TO DO: Retype the entries below word for word, leaving none out.

TASK DATA:
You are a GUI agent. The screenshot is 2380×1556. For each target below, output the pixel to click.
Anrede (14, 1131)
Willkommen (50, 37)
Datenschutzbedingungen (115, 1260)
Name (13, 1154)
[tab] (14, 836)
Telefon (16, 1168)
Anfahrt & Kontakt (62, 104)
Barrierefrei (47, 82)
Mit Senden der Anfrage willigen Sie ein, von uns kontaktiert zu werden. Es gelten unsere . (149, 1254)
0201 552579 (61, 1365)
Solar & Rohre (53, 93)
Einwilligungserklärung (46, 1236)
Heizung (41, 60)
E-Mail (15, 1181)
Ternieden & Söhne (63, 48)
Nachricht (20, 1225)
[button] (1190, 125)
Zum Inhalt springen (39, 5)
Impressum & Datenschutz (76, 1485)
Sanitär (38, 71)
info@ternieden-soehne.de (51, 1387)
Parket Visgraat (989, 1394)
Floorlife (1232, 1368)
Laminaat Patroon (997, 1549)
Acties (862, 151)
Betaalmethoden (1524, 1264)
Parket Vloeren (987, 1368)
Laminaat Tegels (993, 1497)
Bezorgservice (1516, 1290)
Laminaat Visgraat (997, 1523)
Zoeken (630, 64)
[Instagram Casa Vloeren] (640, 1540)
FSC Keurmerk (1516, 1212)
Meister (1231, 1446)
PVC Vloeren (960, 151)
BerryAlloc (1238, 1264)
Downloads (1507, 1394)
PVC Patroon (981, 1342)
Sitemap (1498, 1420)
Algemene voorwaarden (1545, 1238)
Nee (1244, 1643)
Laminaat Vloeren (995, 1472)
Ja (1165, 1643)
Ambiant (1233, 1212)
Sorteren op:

TASK RESULT:
You are a GUI agent. The screenshot is 2380×1556. For each target below, output the pixel to click.
Anrede (14, 1131)
Willkommen (50, 37)
Datenschutzbedingungen (115, 1260)
Name (13, 1154)
[tab] (14, 836)
Telefon (16, 1168)
Anfahrt & Kontakt (62, 104)
Barrierefrei (47, 82)
Mit Senden der Anfrage willigen Sie ein, von uns kontaktiert zu werden. Es gelten unsere . (149, 1254)
0201 552579 (61, 1365)
Solar & Rohre (53, 93)
Einwilligungserklärung (46, 1236)
Heizung (41, 60)
E-Mail (15, 1181)
Ternieden & Söhne (63, 48)
Nachricht (20, 1225)
[button] (1190, 125)
Zum Inhalt springen (39, 5)
Impressum & Datenschutz (76, 1485)
Sanitär (38, 71)
info@ternieden-soehne.de (51, 1387)
Parket Visgraat (989, 1394)
Floorlife (1232, 1368)
Laminaat Patroon (997, 1549)
Acties (862, 151)
Betaalmethoden (1524, 1264)
Parket Vloeren (987, 1368)
Laminaat Tegels (993, 1497)
Bezorgservice (1516, 1290)
Laminaat Visgraat (997, 1523)
Zoeken (630, 64)
[Instagram Casa Vloeren] (640, 1540)
FSC Keurmerk (1516, 1212)
Meister (1231, 1446)
PVC Vloeren (960, 151)
BerryAlloc (1238, 1264)
Downloads (1507, 1394)
PVC Patroon (981, 1342)
Sitemap (1498, 1420)
Algemene voorwaarden (1545, 1238)
Nee (1244, 1643)
Laminaat Vloeren (995, 1472)
Ja (1165, 1643)
Ambiant (1233, 1212)
Sorteren op:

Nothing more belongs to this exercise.